Backed by government push and GPU investments, Indian AI firms aim to deliver foundational models tailored for local needs

India’s First Indigenous LLMs Target Six-Month Timeline

India is set to unveil its first indigenously developed large language models (LLMs) within the next six to eight months, according to Union IT Minister Ashwini Vaishnaw, as of January 30, 2025.

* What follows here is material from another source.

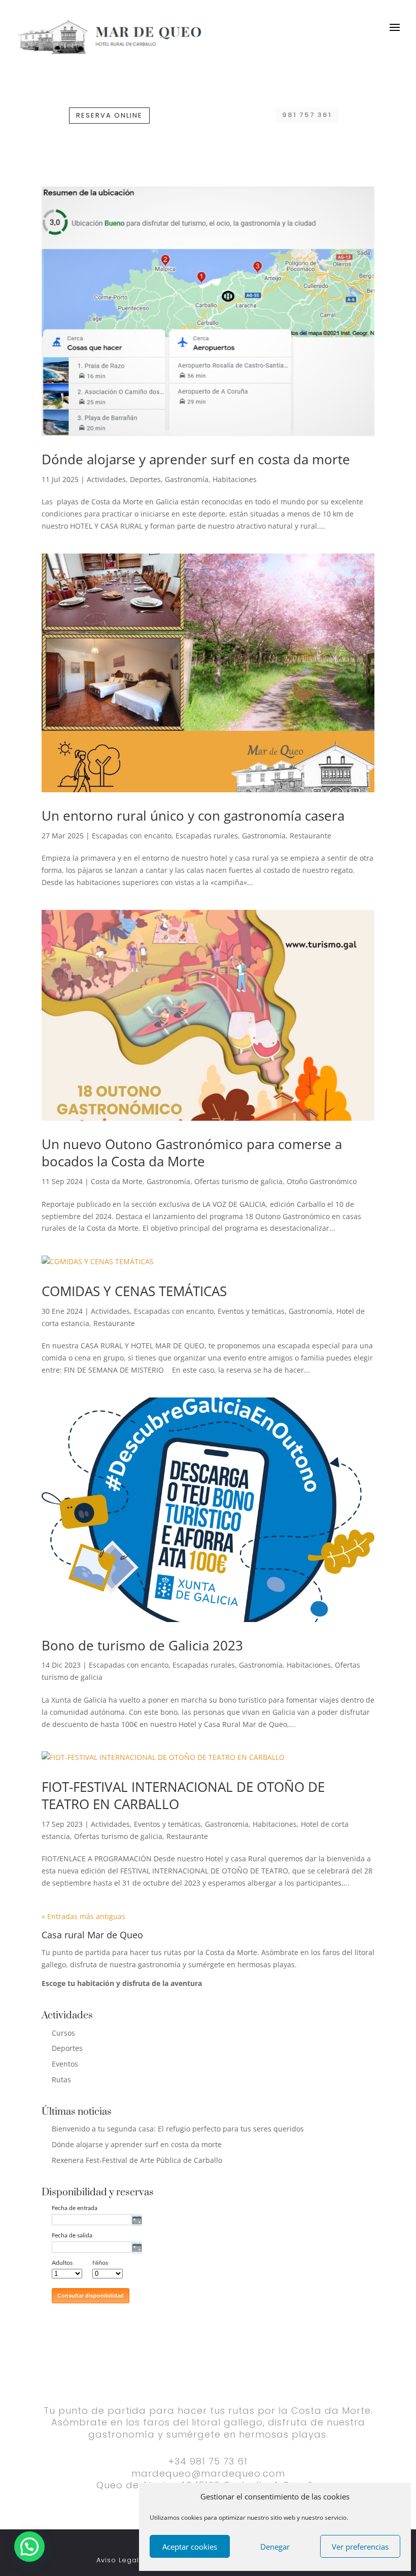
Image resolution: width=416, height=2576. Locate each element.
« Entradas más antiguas (83, 1916)
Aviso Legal (117, 2560)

  • The initiative marks India’s strategic response to the global AI race, particularly China’s DeepSeek, an open-source LLM built at a fraction of global development costs.
  • Indian officials insist this is part of a pre-planned national AI strategy, with the government having already accepted GPU bids far exceeding initial projections — from 10,000 to over 18,000 units.

“We have kept GPU bids open. If not for LLMs, where else could this infrastructure be used?” said a senior official.

Four Startups Selected to Build India’s AI Foundation

As of May 31, the government has shortlisted four AI startups to develop foundational LLMs, each with a unique focus:


1. Sarvam: Versatile, Scalable, On-Device LLM Suite

Founded by Vivek Raghavan and Pratyush Kumar in Bengaluru, Sarvam is building a three-tiered LLM family:

  • Sarvam-Large for advanced reasoning and text generation.
  • Sarvam-Small for real-time interactions.
  • Sarvam-Edge for on-device tasks that demand compact model footprints.

This suite is aimed at enabling scalable AI deployment across cloud and edge applications.


2. Soket AI: Open-Source LLM for India’s Languages

Founded by Abhishek Upperwal, Soket AI has deep roots in AI and HPC, pivoting to NLP and foundational models in 2019.

  • The Bengaluru-based firm is working on a 120-billion parameter open-source model, optimized for India’s linguistic diversity.
  • Target sectors include defence, healthcare, and education.

Soket plans to begin with 1–2 billion parameter models, then scale progressively to avoid resource waste. The vision includes building towards India’s first AGI (Artificial General Intelligence) platform.


3. Gnani.ai: Voice-to-Voice LLM with Emotional Intelligence

Gnani.ai, also headquartered in Bengaluru, is tackling a voice-first approach to LLMs.

  • The startup is developing real-time speech-to-speech AI models, starting with 14 billion parameters and expanding to 70 billion over a year.
  • These models aim for low-latency autonomous conversations, with capabilities such as emotion-aware voice interactions.

“We want to deliver instant, emotionally intelligent responses,” said Ganesh Gopalan, co-founder and CEO.


4. Gan.ai: Super-Human Text-to-Speech Foundation Model

Founded by Stanford alumni Suvrat Bhooshan and Parth Sarthi, Gan.ai is developing a multi-lingual 70-billion parameter foundation model.

  • Its goal: deliver text-to-speech quality beyond current global benchmarks.
  • Although still bootstrapped, the startup is receiving support through the national AI mission and is yet to finalize an India base.

Government officials see Gan.ai’s innovations as potentially leapfrogging existing international models in natural speech synthesis.


Building India’s AI Stack: From Chips to Language Intelligence

This LLM initiative aligns with India’s ₹10,000 crore AI fund, which includes:

  • 50,000 GPUs allocated for model training.
  • A focus on building AI services that cater to Indian languages and use cases.
  • Encouraging open-source, sovereign AI development.

The motivation, partly sparked by Sam Altman’s claim that ChatGPT would remain unmatched, has fueled India’s tech leaders to develop AI that solves real-world, local problems at scale.